**The problem:** Examine the data below and state how many lines contain "this", offering no other words.

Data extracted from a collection
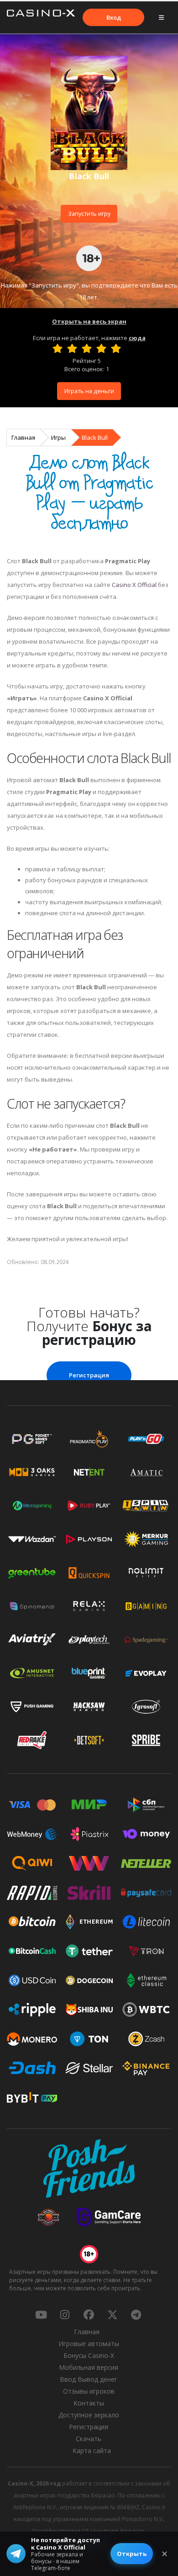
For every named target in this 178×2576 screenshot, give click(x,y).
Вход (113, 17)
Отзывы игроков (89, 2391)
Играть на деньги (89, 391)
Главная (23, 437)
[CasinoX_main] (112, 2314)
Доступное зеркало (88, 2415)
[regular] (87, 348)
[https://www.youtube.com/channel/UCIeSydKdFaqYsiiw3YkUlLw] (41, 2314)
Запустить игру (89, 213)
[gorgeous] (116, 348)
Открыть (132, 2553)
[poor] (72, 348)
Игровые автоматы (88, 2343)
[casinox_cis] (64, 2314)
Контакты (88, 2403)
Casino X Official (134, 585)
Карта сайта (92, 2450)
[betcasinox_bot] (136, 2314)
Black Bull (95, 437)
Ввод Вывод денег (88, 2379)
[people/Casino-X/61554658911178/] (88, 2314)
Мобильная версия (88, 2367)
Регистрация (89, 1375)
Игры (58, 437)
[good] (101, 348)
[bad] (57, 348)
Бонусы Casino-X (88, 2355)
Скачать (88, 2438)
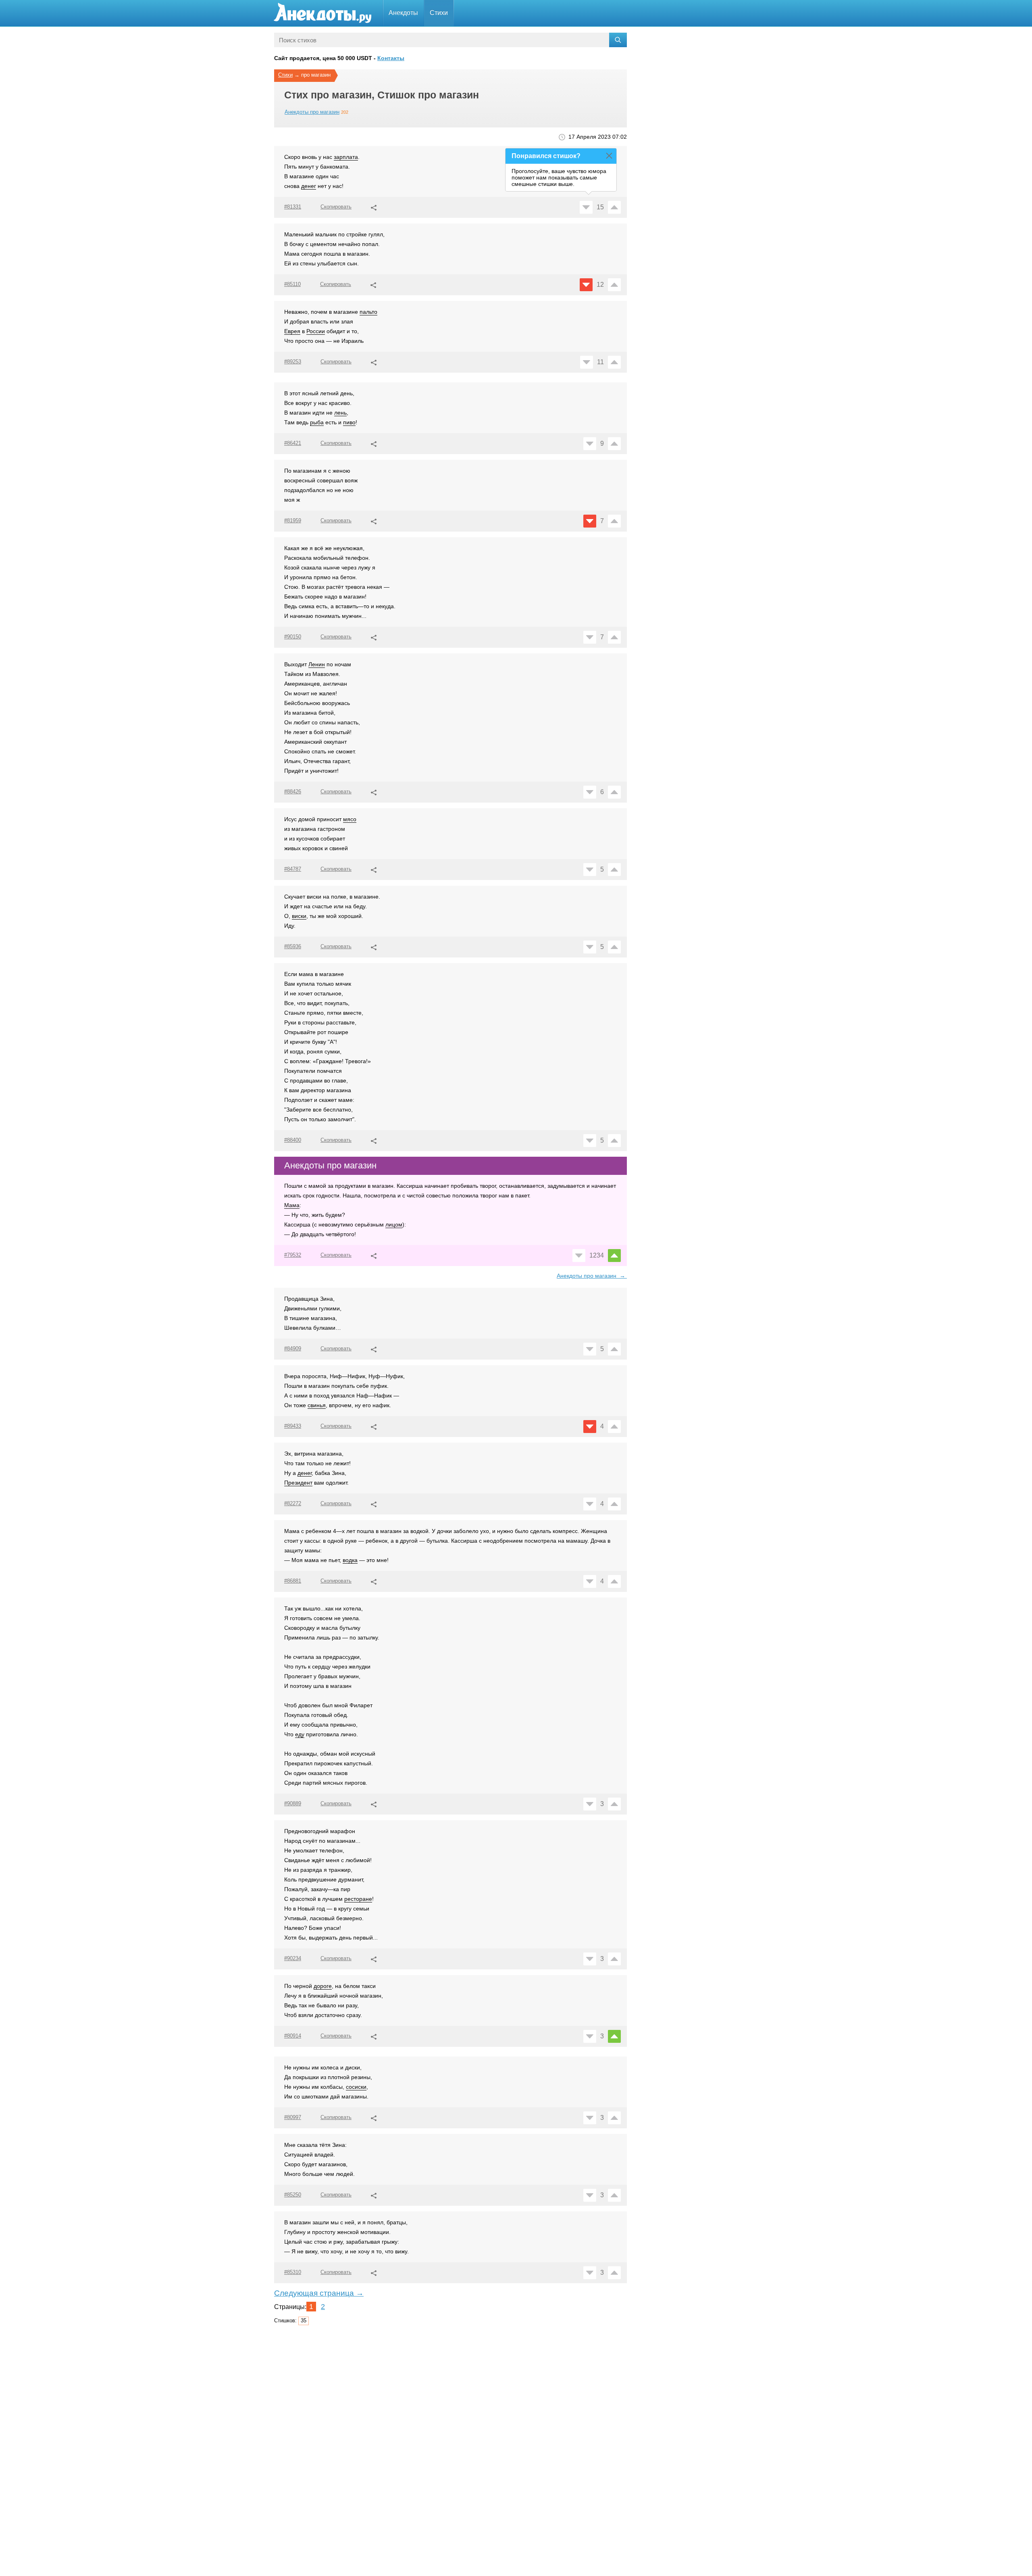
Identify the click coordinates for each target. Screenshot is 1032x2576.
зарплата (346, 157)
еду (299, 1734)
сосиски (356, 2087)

--

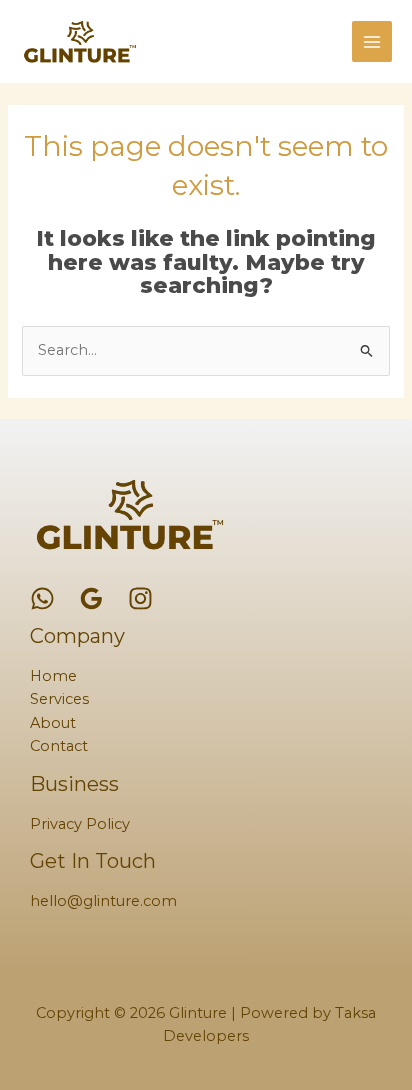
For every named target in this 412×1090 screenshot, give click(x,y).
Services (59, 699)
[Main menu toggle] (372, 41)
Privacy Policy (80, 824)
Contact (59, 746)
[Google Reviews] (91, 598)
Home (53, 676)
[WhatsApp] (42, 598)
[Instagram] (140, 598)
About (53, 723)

**Solution below:** 2